4. Moschus is ground to form fine powder;

5. with thermoplastic rubber, gum rosin, lithopone, paraffin, dimethyl sulfoxide, mixing and stirring heats and processes mixed-matrix; 3. the superfine powder that obtains with above-mentioned concentrated solution a, above-mentioned steps, the Moschus fine powder that 4. step obtains; Mixing and stirring, hot pressing are coated on the carrier cloth, cover antiadhesion barrier; Cut into the area of regulation, packing promptly gets emplastrum.

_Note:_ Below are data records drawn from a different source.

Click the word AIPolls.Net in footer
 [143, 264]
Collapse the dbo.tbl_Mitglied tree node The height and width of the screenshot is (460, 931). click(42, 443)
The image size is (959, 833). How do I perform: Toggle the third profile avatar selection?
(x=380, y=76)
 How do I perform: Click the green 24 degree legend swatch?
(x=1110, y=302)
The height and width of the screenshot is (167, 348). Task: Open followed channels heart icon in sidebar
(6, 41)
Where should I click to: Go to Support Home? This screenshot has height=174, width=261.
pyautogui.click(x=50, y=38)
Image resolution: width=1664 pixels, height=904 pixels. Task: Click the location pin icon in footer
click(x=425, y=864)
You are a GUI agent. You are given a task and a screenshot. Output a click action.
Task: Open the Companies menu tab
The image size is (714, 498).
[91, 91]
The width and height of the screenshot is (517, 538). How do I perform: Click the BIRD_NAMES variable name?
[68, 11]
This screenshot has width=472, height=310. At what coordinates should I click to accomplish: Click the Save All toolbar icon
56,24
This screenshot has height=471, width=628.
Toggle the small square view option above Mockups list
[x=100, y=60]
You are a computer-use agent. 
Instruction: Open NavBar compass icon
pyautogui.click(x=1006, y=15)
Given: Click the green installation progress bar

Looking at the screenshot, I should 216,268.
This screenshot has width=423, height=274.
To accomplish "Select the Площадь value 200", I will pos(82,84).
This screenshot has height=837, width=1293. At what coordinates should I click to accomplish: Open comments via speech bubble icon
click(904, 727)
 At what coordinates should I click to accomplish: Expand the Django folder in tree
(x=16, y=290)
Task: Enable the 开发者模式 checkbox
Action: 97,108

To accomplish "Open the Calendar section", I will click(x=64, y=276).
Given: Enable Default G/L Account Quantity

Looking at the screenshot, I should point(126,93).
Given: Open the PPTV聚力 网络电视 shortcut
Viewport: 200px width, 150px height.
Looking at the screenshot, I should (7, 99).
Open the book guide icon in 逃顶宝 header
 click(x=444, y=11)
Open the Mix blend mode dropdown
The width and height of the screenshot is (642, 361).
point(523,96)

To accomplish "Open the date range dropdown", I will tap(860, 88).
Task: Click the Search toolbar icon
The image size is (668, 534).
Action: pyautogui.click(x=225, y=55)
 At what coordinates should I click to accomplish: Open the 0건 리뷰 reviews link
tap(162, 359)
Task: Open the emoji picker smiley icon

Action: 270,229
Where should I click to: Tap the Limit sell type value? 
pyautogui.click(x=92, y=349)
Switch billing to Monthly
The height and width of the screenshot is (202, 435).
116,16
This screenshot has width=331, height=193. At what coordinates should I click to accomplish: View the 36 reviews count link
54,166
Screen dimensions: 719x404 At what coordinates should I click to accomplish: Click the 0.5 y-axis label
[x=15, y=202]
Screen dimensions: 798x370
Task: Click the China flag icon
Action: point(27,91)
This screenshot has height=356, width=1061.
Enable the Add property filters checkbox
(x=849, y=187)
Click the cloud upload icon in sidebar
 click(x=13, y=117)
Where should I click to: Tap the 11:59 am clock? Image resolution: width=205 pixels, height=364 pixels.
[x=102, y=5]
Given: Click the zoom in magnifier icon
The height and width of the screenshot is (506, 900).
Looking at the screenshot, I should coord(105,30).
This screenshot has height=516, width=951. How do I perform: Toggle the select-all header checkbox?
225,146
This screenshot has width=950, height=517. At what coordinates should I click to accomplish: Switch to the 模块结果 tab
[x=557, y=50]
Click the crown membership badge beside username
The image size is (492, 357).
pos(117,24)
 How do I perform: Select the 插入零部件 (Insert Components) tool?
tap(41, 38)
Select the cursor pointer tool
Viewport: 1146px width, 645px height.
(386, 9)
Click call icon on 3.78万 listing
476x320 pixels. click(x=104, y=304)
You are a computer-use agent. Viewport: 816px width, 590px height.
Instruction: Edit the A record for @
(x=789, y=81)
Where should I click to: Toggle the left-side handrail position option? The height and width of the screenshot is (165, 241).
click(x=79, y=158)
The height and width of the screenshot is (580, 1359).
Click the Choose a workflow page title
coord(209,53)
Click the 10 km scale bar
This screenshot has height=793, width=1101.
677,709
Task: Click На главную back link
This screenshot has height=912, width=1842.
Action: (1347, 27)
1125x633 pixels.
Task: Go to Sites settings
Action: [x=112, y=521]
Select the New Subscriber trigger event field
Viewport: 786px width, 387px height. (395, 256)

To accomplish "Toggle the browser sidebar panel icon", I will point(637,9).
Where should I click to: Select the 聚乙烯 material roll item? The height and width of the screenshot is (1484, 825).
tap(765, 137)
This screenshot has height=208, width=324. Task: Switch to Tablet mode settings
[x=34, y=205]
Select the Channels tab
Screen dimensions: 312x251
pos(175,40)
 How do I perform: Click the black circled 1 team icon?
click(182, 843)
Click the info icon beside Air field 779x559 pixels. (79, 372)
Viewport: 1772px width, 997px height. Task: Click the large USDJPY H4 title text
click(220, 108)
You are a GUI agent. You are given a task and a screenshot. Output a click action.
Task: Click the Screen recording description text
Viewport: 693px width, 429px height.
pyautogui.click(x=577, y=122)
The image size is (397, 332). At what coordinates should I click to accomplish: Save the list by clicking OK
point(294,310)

4. has the application in the medicine of pain relieving, antiinflammatory action like claim 1,2 or 3 described emplastrumes in preparation.

5. has the application in the medicine of treating cerebral infarction like claim 1,2 or 3 described emplastrumes in preparation.

6. be used for the application of the medicine of relaxing muscles and tendons and activating QI and blood in the collateral in preparation like claim 1,2 or 3 described emplastrumes.

7. has the application in the medicine of meridians that wound causes and the disconnected recovery of hindering of muscle tendon like claim 1,2 or 3 described emplastrumes in preparation.